In some situations, a full immune system response might be dangerous, as it makes you vulnerable to all sorts of environmental threats that you would be unable to protect yourself against. So instead of responding instantly to the first signs of a disease, it makes sense for the immune system to wait until the person is in a safe place to undergo this phase. For example, shelter, warmth, supply of food and water, someone else to keep the fire burning and watch out for wolves.

So what kind of signal triggers the immune system to start fighting? We can identify three possible signals. Firstly, when the person stops working hard and enters a period of relaxation. (This is why so many people get ill on holiday and at Christmas.) Secondly, when the person anticipates some future period of stressful hard work. (This is why so many people get ill before exams.) And thirdly, when the weather changes. (Which is why people get ill in the Autumn and Spring.)

According to Humphrey, the placebo acts as another signal of this kind. Especially when provided by a healthcare practitioner with the appropriate bedside manner, it indicates to the immune system that it is safe to mobilize a full response. It is as if the witch doctor is providing some level of "reassurance" to the body.

In a recent article, Humphrey extends this idea to social placebos, or what he calls Placebos at Large (New Scientist, August 2013, subscription required). He suggests that social symbols and rituals perform a similar reassuring function, allowing people (individually and collectively) to take bold action.

People love mocking "health-and-safety" regulations, promoted by the much-derided "nanny state", as if these regulations hold us back from being the enterprising, rebellious souls we would otherwise be. Humphrey quotes the sociologist Frank Furedi, who says, "in a world where safety has become an end in itself, society constantly promotes symbols and rituals to transmit the need for caution".

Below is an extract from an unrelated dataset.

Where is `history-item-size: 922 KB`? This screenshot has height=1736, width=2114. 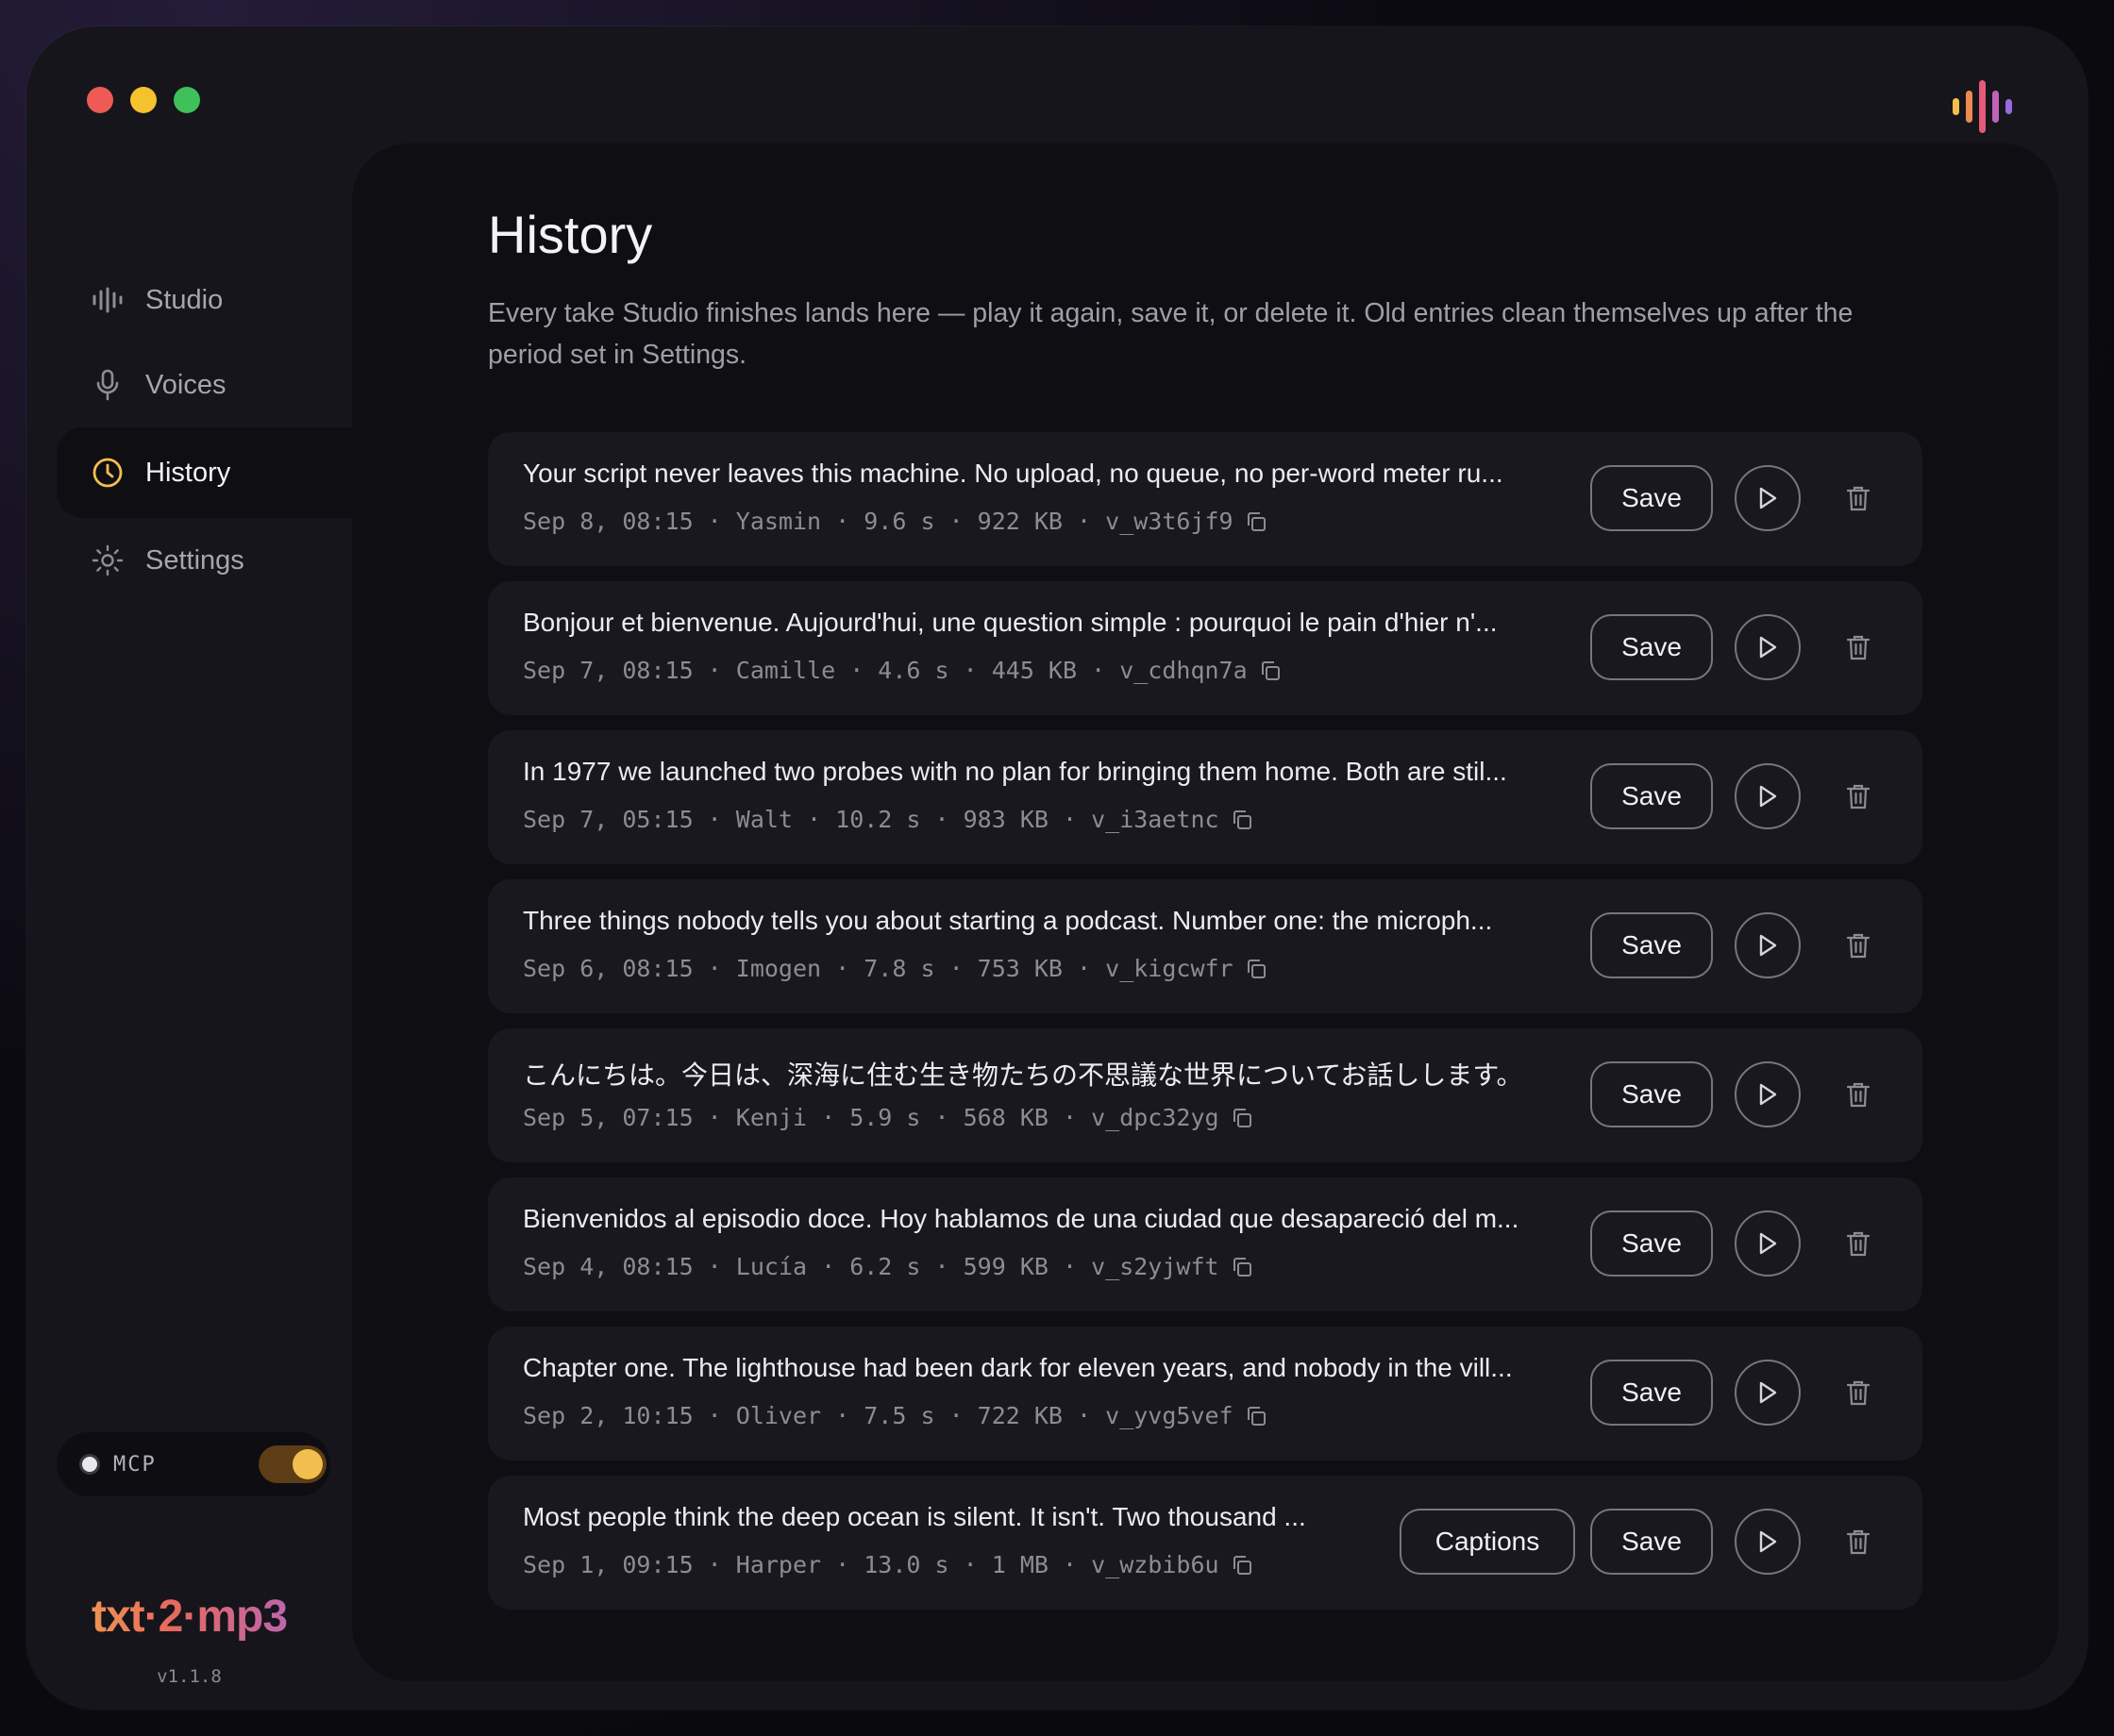
history-item-size: 922 KB is located at coordinates (1020, 522).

Humphrey offers a contrarian interpretation. He believes that in many areas of our lives we humans are, by nature, cowards. Left to follow our instincts we tend to be much more cautious than we need be – indeed, more cautious than is good for us.

So we are often presented with warnings that don't tell us anything - such as packets of peanuts that solemnly announce that they "may contain nuts". By laughing at these unnecessary warnings, we are able to project our real fears of alien food onto some bureaucratic Other, and feel (irrationally) reassured in the illusion that packaged food is safe for everyone except those with weird and antisocial food allergies.

Thus the implicit message of these warnings is a paradoxical one - no need to worry, nanny will do all that nasty worrying for us. Nanny as witch-doctor.

And in the corporate world, there is a wealth of corporate signals and rituals that are used to enable corporate change, including the appeal to corporate witch-doctors, also known as consultants. People often complain that corporate placebos and platitudes don't work - but the point is that they actually do work, but in a mysterious way. Isn't this an example of what Margaret Heffernan calls Willful Blindness?